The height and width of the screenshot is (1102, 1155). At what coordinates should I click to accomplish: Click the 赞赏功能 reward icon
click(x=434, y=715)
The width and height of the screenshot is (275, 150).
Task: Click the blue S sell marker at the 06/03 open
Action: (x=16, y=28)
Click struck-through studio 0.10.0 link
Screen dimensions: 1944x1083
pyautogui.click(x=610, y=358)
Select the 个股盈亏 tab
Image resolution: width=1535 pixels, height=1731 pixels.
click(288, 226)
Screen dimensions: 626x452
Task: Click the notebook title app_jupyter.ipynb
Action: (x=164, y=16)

Goal: Reproduce the items from the start through the line containing "Select the 个股盈亏 tab", swapping "coordinates" for "position" and keeping everything else unchanged.

Answer for this exercise:
The height and width of the screenshot is (1102, 1155). At what position should I click to accomplish: Click the 赞赏功能 reward icon
click(x=434, y=715)
The width and height of the screenshot is (275, 150).
Task: Click the blue S sell marker at the 06/03 open
Action: (x=16, y=28)
Click struck-through studio 0.10.0 link
Screen dimensions: 1944x1083
pyautogui.click(x=610, y=358)
Select the 个股盈亏 tab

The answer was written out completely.